Abdominal Aortic Aneurysm, Leriche's Syndrome, Inguinal Herniation, and Smoking

Author Affiliations

From the Departments of Biochemistry (Dr Cannon) and Surgery (Dr Read and Ms Casteel), University of Arkansas for Medical Sciences, Little Rock, and the Surgical Service, Little Rock (Ark) Veterans Administration Medical Center (Dr Read).

Arch Surg. 1984;119(4):387-389. doi:10.1001/archsurg.1984.01390160023005

• We previously found an increase in serum proteolytic activity in smokers with direct inguinal herniation and a similar imbalance in smokers with abdominal aortic aneurysm (AAA), but not in smokers with Leriche's syndrome (LS). If the protease imbalance in the blood of smokers with AAA or herniation is a causal factor, these conditions should be associated. Therefore, we determined whether this is true using patients with LS as control subjects.

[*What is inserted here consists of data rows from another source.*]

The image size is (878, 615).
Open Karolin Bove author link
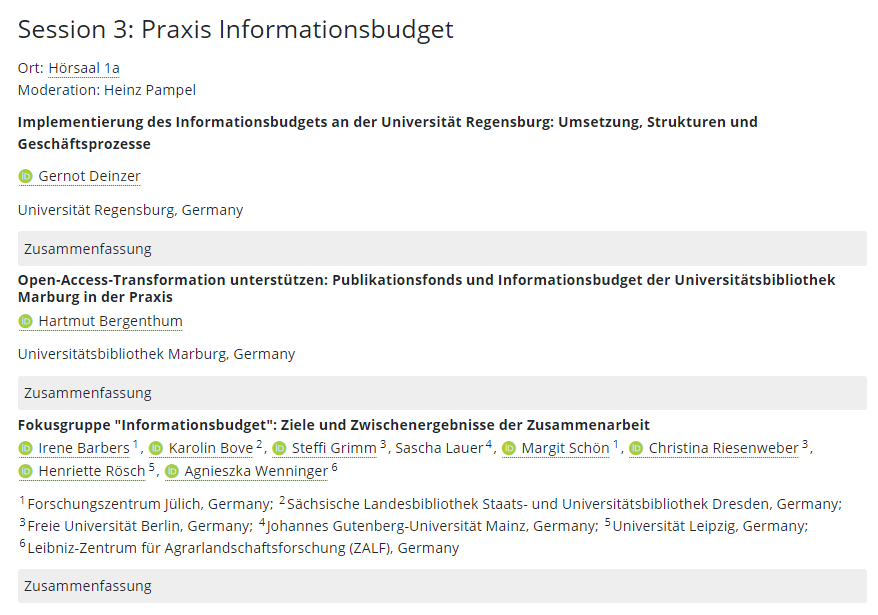coord(211,449)
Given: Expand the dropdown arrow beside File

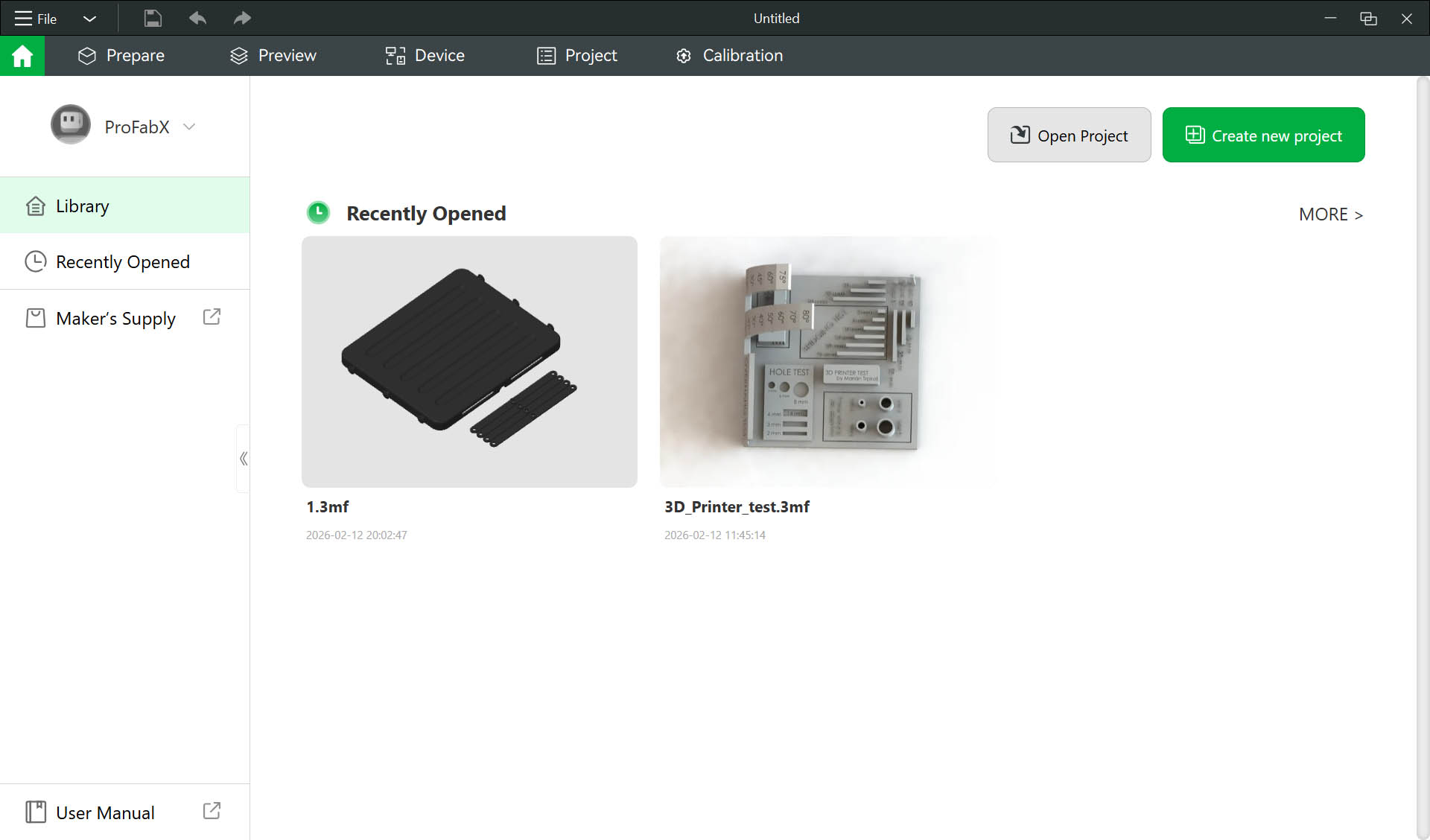Looking at the screenshot, I should coord(89,19).
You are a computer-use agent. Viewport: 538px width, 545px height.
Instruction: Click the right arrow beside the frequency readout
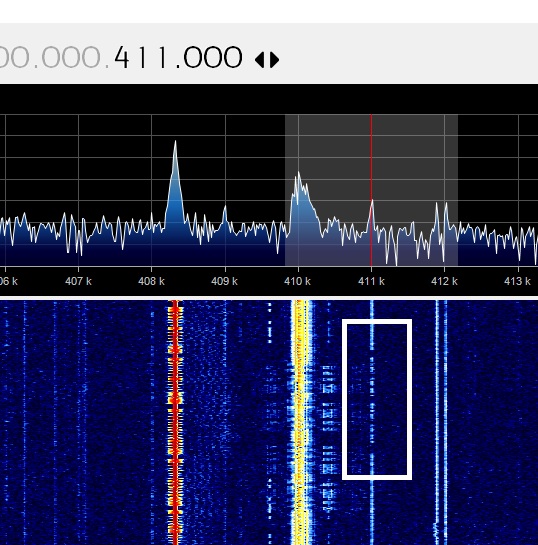[x=274, y=60]
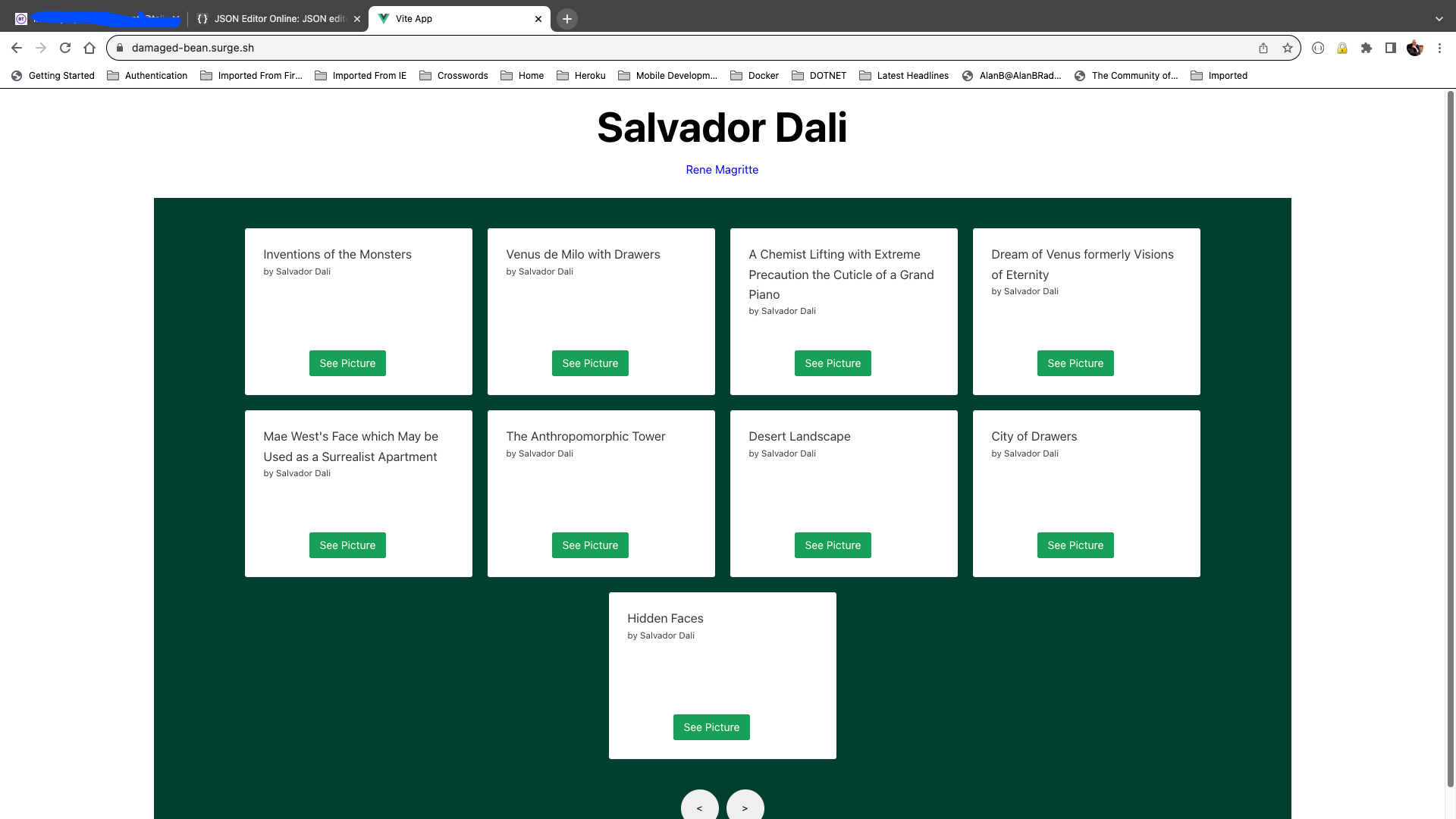Open 'See Picture' for Desert Landscape
Image resolution: width=1456 pixels, height=819 pixels.
(833, 545)
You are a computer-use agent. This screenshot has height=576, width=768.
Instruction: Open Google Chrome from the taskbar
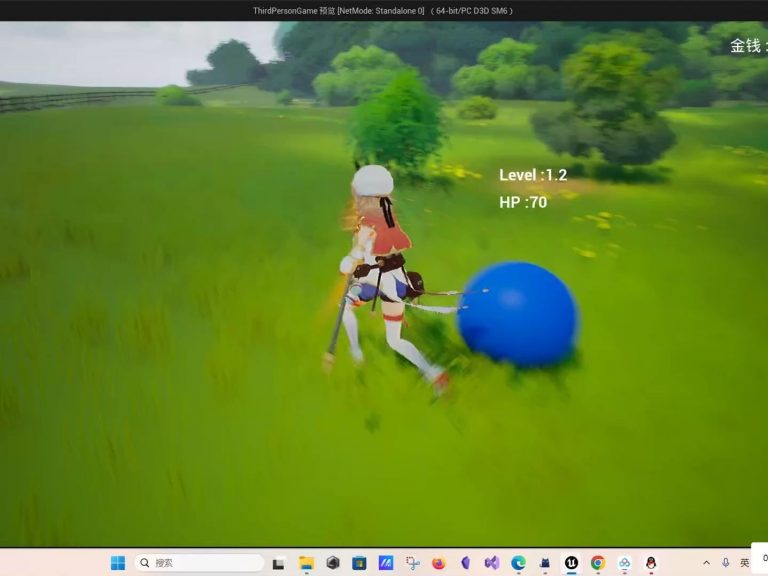(597, 563)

The frequency of inguinal herniation was significantly higher in the AAA population (N=341; 25.8%) than in patients with LS (N =417; 14.6%). In addition, patients with AAA had more severe herniation (direct, bilateral, recurrent, or earlier onset) and had more pronounced leukocytosis (9,000/cu mm v 8,190/cu mm). These data suggest that increased blood proteolytic activity may play a role in the development of both AAA and adult inguinal herniation but not LS. Men who smoke manifest different systemic effects.